Princes Emmanuel and Antoine Bibesco, friends of the painter with whom he had travelled to Spain in 1901, approached Vuillard to decorate their Paris apartment. The Lilac Trees reflects the refined milieu of those who commissioned him, who were friends of Marcel Proust. In fact, Vuillard put his own close friends into the scene, such as Misia Natanson, the Nabis' muse and wife of the director of the avant-garde journal the Revue Blanche, while on the left, originally, was the Nabi painter Félix Vallotton.
The scene, brushed with a matt substance using the technique of painting à la colle, is bathed in soft light filtering through the foliage, a very popular motif with the Impressionists. Misia's pose and the movement of her loose-fitting dress form an arabesque, a typically decorative element.

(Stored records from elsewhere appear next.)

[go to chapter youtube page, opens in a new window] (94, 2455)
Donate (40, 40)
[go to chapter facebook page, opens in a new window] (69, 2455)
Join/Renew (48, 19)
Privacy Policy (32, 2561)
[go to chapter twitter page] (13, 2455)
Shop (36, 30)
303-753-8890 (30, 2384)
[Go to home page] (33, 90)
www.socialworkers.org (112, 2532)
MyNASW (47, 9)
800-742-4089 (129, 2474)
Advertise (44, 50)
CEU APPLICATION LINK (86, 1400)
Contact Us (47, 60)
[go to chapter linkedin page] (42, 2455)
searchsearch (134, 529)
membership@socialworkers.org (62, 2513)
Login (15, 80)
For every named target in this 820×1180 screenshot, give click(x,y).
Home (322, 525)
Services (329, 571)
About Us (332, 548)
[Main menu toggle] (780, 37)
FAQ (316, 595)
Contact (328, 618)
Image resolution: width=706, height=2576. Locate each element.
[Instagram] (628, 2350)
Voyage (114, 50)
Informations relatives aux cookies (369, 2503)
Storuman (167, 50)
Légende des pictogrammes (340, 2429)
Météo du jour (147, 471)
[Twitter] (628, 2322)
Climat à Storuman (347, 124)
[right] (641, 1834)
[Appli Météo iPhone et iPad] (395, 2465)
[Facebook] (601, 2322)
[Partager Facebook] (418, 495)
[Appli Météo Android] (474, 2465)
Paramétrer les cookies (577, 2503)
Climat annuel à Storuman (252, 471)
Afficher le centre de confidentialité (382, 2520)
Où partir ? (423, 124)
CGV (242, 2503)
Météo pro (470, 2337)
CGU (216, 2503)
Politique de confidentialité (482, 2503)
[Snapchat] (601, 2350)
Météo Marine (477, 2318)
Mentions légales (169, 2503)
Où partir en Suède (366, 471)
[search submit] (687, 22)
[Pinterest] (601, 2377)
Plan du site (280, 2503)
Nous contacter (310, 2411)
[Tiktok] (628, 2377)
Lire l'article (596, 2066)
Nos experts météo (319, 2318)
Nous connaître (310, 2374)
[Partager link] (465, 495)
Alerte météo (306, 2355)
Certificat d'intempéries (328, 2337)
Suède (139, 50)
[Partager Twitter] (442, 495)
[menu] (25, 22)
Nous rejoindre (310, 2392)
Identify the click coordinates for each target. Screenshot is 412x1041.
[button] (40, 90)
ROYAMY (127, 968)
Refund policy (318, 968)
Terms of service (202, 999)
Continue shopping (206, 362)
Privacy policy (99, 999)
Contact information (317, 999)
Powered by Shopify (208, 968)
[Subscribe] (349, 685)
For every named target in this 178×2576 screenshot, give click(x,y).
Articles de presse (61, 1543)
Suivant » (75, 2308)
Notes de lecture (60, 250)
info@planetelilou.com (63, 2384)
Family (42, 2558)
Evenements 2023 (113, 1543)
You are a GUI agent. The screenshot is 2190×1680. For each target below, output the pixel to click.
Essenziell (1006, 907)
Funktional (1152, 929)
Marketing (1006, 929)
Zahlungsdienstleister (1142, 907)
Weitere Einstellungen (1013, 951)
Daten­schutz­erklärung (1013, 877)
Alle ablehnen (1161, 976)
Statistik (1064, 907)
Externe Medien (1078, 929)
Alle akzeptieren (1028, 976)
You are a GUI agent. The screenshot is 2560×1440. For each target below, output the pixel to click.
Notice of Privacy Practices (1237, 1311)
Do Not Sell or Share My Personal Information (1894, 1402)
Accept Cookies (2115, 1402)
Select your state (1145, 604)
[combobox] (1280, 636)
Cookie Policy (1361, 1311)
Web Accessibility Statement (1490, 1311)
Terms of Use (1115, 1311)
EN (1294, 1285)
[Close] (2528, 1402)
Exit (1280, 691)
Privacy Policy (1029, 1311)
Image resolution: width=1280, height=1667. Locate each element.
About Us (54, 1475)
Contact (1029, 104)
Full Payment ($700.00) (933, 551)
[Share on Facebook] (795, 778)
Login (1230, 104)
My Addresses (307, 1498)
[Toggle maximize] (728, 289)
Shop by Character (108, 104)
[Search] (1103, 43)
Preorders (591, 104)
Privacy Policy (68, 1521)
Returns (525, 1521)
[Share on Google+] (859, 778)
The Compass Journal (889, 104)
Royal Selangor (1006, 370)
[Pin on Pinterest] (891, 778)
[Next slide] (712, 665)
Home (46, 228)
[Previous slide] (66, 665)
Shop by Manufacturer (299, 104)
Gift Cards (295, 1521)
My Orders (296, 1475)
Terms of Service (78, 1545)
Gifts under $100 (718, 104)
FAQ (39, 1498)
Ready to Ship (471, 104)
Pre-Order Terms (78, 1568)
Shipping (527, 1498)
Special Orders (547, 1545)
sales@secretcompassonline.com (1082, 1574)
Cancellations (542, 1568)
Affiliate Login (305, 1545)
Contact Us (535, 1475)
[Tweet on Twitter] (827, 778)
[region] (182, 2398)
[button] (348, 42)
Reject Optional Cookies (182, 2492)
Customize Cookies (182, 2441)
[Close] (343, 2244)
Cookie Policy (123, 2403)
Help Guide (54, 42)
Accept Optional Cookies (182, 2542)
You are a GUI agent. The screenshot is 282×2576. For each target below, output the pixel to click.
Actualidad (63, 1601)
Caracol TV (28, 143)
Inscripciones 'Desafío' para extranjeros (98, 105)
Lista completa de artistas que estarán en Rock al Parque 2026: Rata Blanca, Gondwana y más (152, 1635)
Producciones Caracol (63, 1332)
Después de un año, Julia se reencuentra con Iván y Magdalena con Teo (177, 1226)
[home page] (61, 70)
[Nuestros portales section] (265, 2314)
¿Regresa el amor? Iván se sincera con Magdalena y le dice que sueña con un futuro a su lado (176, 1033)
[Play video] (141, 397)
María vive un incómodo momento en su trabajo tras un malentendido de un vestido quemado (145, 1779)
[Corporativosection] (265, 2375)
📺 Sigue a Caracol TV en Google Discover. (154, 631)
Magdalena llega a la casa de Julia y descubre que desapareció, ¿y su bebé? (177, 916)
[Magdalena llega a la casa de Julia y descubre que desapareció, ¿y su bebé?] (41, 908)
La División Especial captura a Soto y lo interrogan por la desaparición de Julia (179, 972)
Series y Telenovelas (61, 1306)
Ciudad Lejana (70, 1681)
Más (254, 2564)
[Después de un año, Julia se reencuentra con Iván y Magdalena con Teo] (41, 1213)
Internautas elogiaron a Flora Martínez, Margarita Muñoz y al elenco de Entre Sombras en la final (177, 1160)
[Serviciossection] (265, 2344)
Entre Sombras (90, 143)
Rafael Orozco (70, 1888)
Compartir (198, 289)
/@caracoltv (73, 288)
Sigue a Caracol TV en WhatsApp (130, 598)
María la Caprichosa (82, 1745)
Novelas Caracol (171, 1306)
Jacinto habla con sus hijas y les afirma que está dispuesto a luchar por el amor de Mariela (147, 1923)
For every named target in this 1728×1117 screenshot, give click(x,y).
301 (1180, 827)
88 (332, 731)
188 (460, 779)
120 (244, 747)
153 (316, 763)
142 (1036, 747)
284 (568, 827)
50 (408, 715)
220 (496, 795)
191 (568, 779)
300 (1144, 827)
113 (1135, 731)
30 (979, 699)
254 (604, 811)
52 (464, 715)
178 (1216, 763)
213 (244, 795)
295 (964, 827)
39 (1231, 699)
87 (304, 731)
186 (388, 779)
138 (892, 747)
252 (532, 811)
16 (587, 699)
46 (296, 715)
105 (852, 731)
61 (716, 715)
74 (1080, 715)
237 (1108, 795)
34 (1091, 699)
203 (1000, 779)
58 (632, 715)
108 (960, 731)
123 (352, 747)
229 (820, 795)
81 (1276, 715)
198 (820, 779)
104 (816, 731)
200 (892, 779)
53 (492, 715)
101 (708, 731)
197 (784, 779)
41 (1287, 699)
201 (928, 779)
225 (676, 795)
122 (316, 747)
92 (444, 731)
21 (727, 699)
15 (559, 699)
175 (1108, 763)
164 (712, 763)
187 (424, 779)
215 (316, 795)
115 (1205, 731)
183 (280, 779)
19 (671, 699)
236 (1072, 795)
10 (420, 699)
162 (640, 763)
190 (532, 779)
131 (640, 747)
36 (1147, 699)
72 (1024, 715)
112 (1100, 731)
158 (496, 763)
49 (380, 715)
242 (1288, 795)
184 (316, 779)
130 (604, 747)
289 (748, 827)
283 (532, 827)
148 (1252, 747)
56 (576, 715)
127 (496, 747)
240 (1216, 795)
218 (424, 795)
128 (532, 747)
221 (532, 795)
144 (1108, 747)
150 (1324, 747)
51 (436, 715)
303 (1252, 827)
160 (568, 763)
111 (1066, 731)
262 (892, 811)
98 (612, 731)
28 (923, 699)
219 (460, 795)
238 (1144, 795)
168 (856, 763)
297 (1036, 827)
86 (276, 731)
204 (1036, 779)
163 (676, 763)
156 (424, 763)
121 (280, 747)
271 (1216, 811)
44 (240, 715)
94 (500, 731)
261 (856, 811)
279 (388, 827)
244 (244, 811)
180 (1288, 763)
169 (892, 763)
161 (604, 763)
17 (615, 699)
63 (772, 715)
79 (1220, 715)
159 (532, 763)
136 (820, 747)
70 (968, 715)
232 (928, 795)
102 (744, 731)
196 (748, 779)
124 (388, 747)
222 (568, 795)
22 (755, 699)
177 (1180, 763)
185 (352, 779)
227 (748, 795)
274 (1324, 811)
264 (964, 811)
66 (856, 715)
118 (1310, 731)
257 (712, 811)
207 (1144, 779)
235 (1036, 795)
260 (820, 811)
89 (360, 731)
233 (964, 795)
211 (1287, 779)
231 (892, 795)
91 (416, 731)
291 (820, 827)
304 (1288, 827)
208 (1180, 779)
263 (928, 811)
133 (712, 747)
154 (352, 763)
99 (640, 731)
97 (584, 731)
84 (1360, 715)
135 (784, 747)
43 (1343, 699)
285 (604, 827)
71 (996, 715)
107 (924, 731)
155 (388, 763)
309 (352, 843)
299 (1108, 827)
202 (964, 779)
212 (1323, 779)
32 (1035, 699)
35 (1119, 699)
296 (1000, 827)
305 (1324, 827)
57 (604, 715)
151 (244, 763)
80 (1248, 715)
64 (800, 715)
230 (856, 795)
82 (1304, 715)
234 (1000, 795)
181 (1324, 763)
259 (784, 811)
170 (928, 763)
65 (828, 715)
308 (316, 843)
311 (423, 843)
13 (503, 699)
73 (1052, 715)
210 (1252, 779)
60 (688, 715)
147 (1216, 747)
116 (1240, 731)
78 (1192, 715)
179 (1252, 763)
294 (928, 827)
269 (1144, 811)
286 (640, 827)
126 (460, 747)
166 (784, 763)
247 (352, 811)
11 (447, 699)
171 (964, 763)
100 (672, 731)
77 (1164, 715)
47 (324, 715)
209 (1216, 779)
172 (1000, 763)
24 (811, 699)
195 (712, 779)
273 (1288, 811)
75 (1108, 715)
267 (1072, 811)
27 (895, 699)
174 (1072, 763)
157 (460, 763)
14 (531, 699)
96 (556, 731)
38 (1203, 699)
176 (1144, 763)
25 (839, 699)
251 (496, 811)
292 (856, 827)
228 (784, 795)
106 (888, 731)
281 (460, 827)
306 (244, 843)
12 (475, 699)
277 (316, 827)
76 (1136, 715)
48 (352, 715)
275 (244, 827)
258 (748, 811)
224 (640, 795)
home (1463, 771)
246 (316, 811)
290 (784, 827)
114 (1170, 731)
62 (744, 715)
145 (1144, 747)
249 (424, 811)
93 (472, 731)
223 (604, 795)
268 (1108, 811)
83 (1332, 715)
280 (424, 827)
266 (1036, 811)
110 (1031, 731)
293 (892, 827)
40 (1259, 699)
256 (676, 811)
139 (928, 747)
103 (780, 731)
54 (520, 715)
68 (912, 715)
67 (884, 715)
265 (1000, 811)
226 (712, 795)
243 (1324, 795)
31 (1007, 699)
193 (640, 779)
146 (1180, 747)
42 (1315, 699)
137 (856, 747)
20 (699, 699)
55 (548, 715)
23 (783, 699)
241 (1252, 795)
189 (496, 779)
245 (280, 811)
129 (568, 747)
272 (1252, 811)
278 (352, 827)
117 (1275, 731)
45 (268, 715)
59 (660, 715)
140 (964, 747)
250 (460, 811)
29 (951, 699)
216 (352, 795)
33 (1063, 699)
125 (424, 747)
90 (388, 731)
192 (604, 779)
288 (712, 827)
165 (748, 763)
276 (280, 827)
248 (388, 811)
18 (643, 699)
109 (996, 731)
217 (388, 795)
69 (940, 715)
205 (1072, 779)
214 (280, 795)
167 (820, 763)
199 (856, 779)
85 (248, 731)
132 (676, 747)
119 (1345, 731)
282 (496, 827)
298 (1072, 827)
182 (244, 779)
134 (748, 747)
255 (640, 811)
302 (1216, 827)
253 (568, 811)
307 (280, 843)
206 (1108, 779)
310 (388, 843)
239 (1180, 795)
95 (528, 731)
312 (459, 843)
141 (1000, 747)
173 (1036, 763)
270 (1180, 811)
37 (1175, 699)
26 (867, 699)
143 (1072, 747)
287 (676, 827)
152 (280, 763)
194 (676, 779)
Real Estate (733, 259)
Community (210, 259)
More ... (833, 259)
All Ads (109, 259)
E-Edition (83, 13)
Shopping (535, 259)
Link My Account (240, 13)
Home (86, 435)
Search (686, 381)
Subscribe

A few years later, Emmanuel Bibesco asked Vuillard for two more panels for the dining room of his new apartment. The artist then painted The Path and The Haystack both of which are in the Musée d'Orsay collections. No doubt in a desire for harmonisation, Vuillard then went back to The Lilac Trees and reworked it, replacing Vallotton with the two ill-defined characters that we can see today.